ASSIGNED TASK. Could you write out the whole listing exactly as it appears?

LISTED RECORDS.
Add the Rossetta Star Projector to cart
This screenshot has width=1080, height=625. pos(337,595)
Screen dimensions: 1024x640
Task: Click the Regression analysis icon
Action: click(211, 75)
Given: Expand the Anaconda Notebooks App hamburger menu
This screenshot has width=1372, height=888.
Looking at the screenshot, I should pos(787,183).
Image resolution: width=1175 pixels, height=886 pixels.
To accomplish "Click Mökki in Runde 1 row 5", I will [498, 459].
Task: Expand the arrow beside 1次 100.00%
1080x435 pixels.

ANSWER BOX.
Add the Rossetta Star Projector to cart
This screenshot has width=1080, height=625. pos(337,595)
Screen dimensions: 1024x640
Task: Click the Regression analysis icon
Action: click(211, 75)
Given: Expand the Anaconda Notebooks App hamburger menu
This screenshot has width=1372, height=888.
Looking at the screenshot, I should pos(787,183).
Image resolution: width=1175 pixels, height=886 pixels.
To accomplish "Click Mökki in Runde 1 row 5", I will [498, 459].
Task: Expand the arrow beside 1次 100.00%
1080x435 pixels.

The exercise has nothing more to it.